*EXCERPTED DATA*:
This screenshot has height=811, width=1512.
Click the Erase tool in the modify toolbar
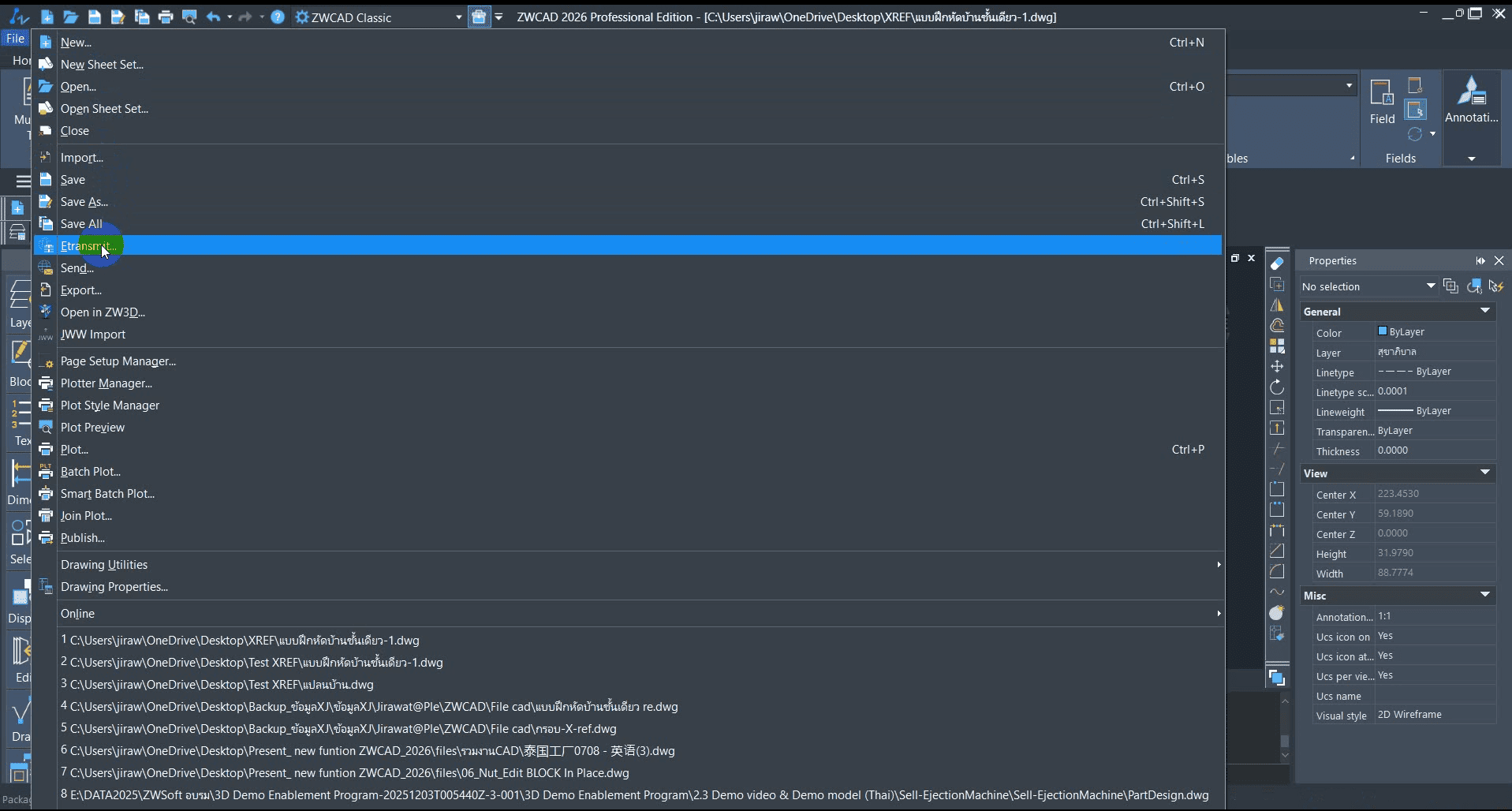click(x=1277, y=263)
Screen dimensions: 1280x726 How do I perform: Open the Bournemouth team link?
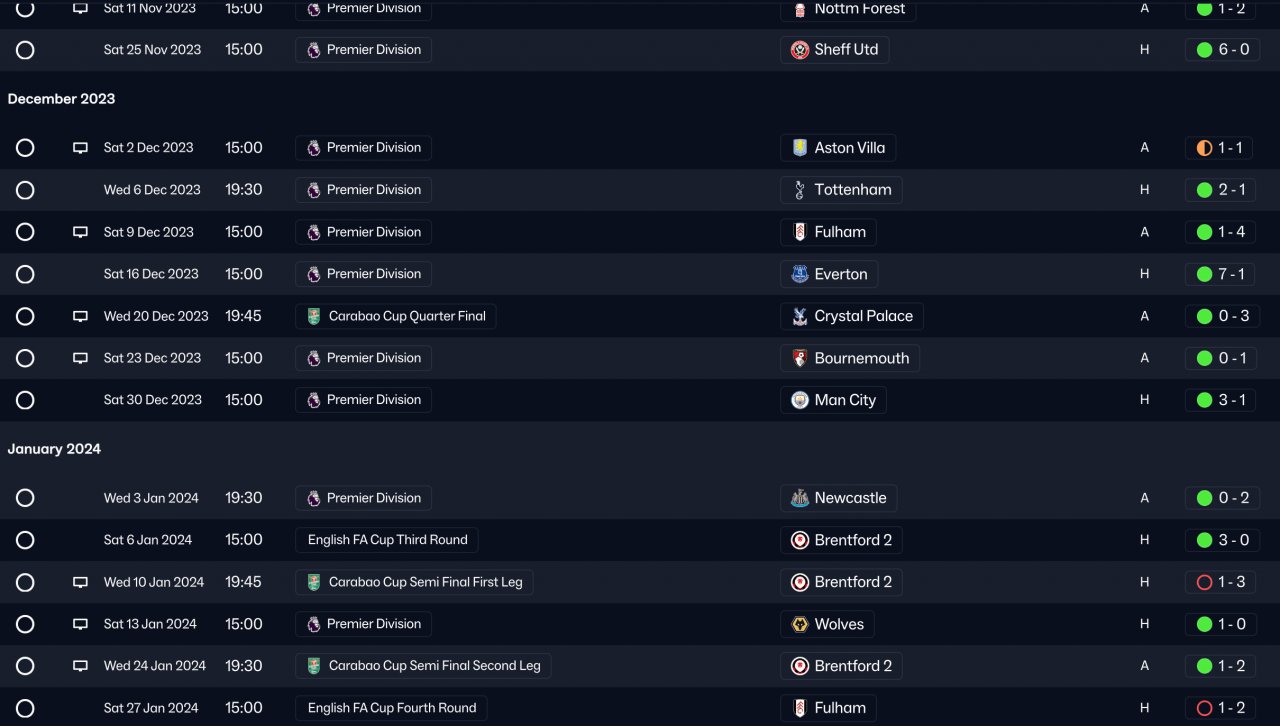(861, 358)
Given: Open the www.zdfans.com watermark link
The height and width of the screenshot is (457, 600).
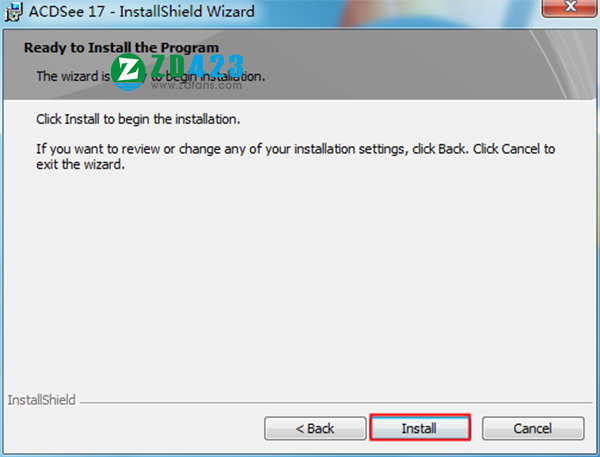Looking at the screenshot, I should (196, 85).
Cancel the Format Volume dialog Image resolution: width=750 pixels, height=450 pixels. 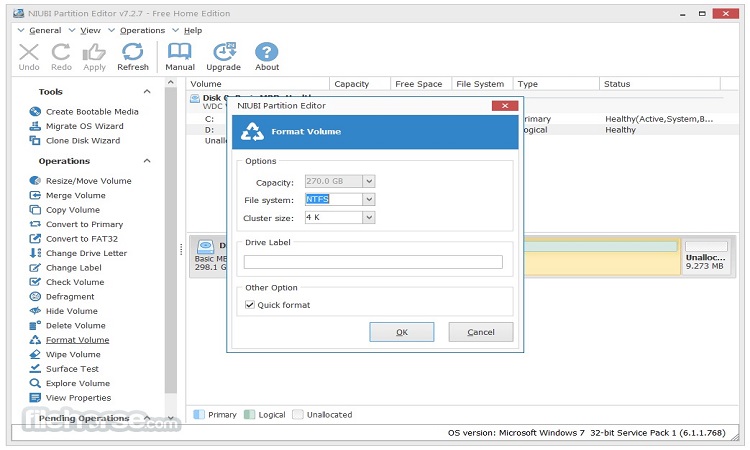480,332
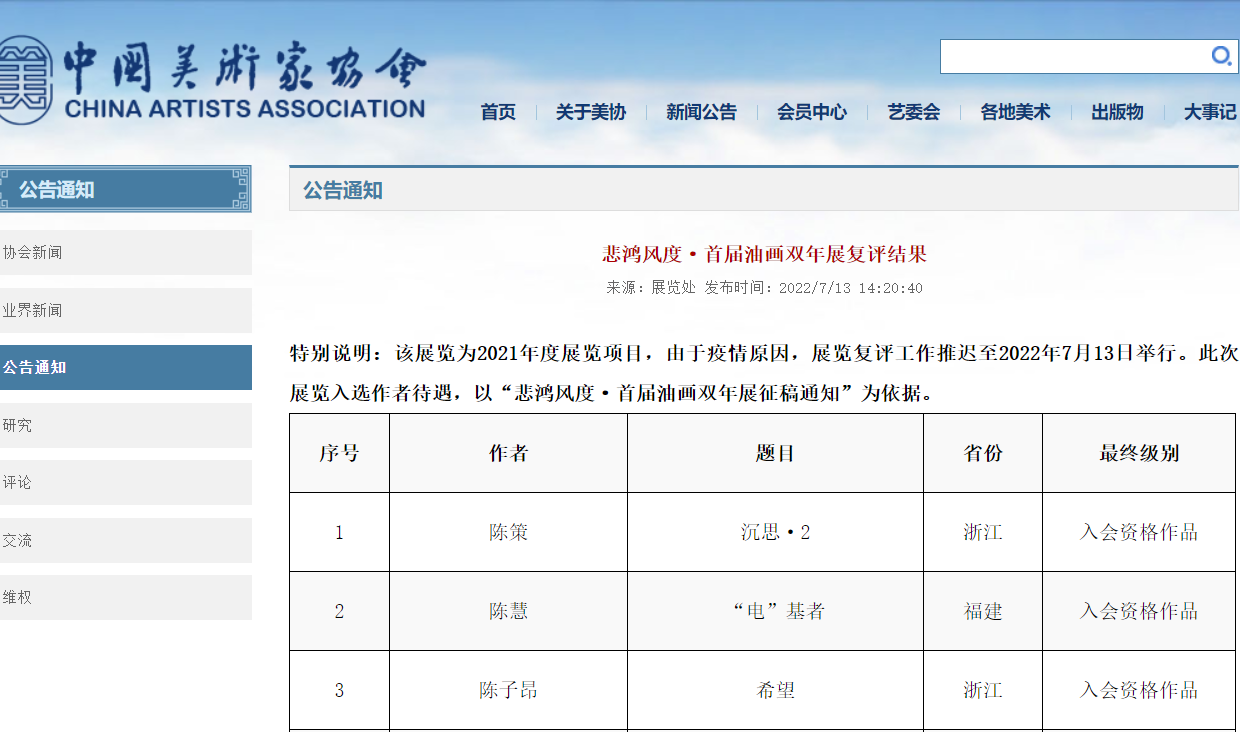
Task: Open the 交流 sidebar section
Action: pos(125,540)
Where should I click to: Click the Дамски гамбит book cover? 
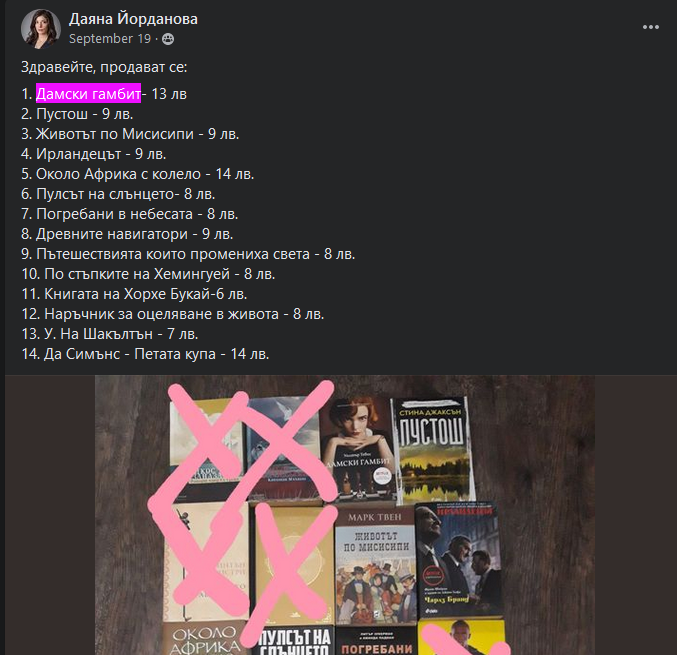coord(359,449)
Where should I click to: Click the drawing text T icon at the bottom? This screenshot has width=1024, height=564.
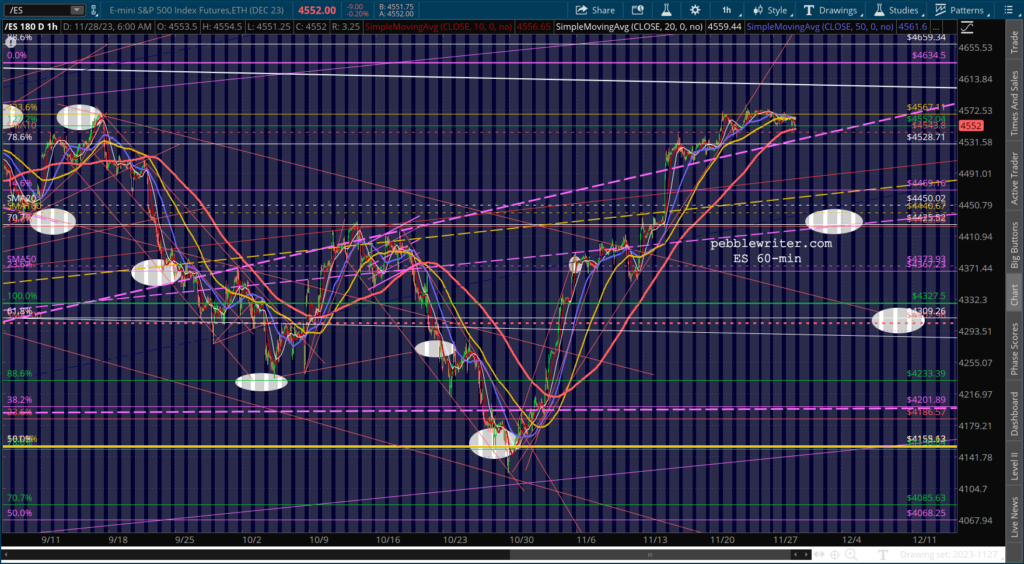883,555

*REQUIRED ACTION*: From the line that contains "Where should I click to: Click the drawing" to the end of the material above, output every line exactly, both ends included, but leave out any pictures.

*YOUR SOLUTION*:
Where should I click to: Click the drawing text T icon at the bottom? This screenshot has width=1024, height=564.
883,555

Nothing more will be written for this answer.